The video below describes how an infrared device on iPhones can be used to steal Personal Identification Numbers (PINs) on ATM cards and credit cards. It is important that you watch this video because it also contains instructions on how to prevent theft.
What I am going to discuss post is how mathematics will be used on guessing the PINs systematically. This is not to encourage stealing, but to inform everyone that it can be done — so be careful. In addition, there are machines nowadays that could copy cards, so once your card has been copied without you knowing it, the thief can have all the time in the world to guess your PIN. Please watch the video before continuing reading.
According to the video, based on heat signature, it is easy to see using infrared which numbers were pressed first and last. Suppose that the PIN has only 4 digits, then there are only 2 digits to guess.

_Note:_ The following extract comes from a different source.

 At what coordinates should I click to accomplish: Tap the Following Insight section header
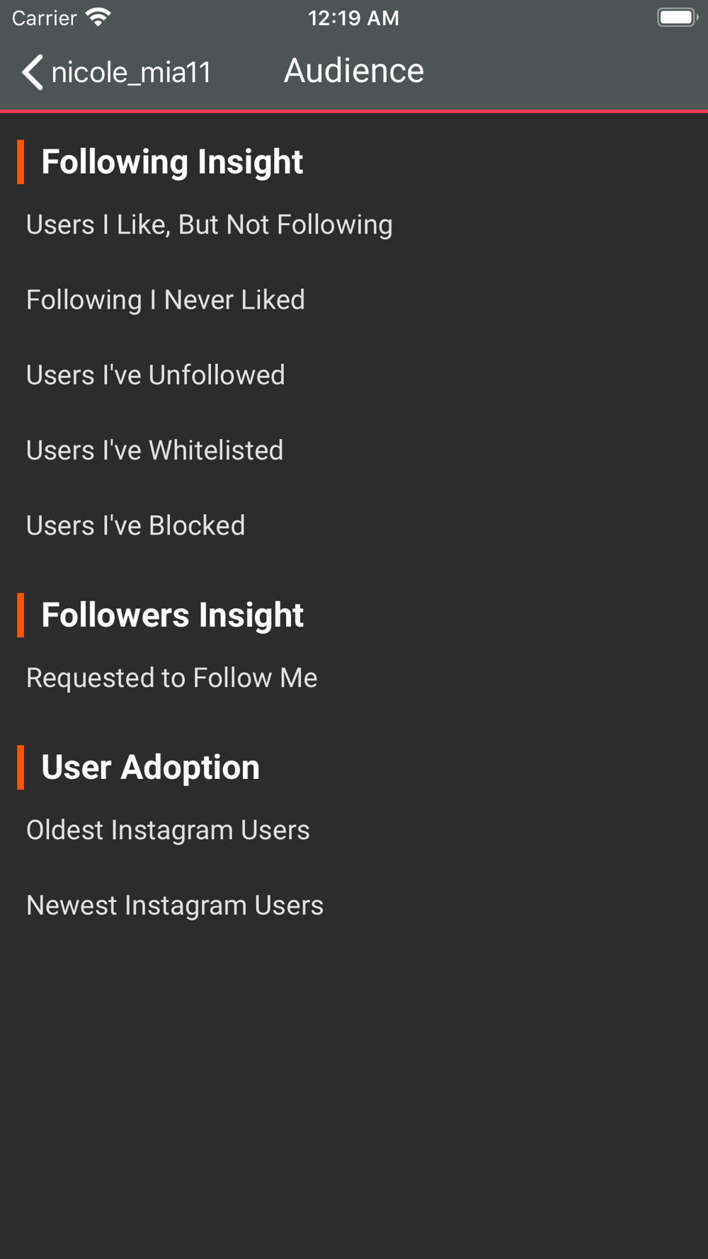tap(172, 162)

The Mathematics of Systematic Guessing
Suppose we know the first and last digits, say, 3 and 7, respectively, then we have the PIN 3AB7. Now, we just have to look for AB. This is actually very simple: all we have to do is start from 00, and then add one number each time we guess. That is, we have 01, 02, 03, 04, all the way up to 99. This means that we only have 100 combinations to guess. And note that 100 is the most number of combinations. For example, if the PIN is 3157, then, we only need to guess 16 times (from 00 to 15).
Now, if ATM machines allow users to guess PINs three times a day without disabling the card (which I think is the case fro most ATMs) then, it can surely be guessed in 34 days. In the case above where AB = 15, then it can be guessed on the 5th day.
Of course, 6-digit PINs can be more difficult to guess. Suppose the first and last digit is known, then they will have to guess 4 numbers ABCD. These are 0000-9999 which is 10,000 combinations. That will take him 334 days, or almost a year at maximum to guess if three guesses are allowed each day.
As an additional precaution, do not create PINs that are associated to your personal data such as your birthday, your Social Security Number, etc. It will be far easier to guess.